About
SoFAIR project
To this day, much open research software fails to meet FAIR principles and software resources are mostly not explicitly linked from the manuscripts that introduced them or used them.
SoFAIR will improve and semi-automate the process for identifying, describing, registering and archiving research software, ensuring it has received a Software Heritage persistent identifier (SWH-ID). The solution extensively builds on enhancing existing widely used open source tools (GROBID) and open scholarly infrastructures (CORE, Europe PMC, HAL, Software Heritage), which are operated by the consortium members.
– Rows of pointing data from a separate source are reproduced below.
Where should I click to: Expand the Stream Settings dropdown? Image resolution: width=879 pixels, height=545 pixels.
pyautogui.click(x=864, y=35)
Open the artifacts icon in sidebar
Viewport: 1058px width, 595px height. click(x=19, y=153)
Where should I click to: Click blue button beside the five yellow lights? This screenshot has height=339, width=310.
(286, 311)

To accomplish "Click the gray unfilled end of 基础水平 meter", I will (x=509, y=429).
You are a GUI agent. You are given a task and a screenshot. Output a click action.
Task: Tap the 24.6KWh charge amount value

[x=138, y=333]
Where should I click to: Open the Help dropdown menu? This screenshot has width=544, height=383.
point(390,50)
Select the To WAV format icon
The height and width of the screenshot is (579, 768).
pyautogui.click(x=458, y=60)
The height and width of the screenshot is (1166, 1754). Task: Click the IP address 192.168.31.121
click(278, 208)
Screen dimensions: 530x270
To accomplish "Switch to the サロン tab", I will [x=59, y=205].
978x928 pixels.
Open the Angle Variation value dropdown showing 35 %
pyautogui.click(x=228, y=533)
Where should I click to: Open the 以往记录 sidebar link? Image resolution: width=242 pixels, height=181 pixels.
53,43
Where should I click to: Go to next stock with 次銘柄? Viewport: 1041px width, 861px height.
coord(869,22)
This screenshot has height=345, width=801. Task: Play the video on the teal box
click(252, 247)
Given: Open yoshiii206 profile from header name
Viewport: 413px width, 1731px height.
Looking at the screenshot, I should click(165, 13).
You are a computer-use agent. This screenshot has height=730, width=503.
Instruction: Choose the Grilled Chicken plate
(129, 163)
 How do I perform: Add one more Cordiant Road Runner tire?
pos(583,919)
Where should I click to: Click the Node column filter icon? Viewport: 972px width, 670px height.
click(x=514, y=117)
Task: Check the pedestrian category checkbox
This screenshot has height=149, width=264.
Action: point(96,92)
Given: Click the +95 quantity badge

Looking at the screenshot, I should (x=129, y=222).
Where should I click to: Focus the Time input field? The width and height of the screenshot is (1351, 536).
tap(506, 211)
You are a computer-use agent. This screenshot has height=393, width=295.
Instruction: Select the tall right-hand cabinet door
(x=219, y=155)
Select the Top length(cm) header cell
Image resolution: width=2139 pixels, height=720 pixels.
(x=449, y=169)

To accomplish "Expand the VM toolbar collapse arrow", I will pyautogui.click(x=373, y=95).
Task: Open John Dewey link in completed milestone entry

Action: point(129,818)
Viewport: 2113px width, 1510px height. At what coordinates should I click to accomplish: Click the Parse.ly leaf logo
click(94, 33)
This ensures fast and wide adoption of the project’s outputs across the global scholarly ecosystem of open repositories, offering tangible pathways to impact.
Petr Knoth – SoFAIR Project Coordinator
Project Numbers
Long-term vision
- To incentivise good practices of software assets curation, we need to treat research software as first-class bibliographic records.
- The most widely used approaches typically provide no guarantees of permanence and reproducibility.
- SoFAIR will establish a machine-assisted workflow embedded into widely used open scholarly infrastructures to assist researchers in identifying, describing, registering, linking and archiving research software.
Ambition
- Develop a machine learning assisted workflow for software assets lifecycle covering all the steps from 1) identification of software mentions in research manuscripts, 2) their validation by authors, 3) their registration with PIDs and archival if needed.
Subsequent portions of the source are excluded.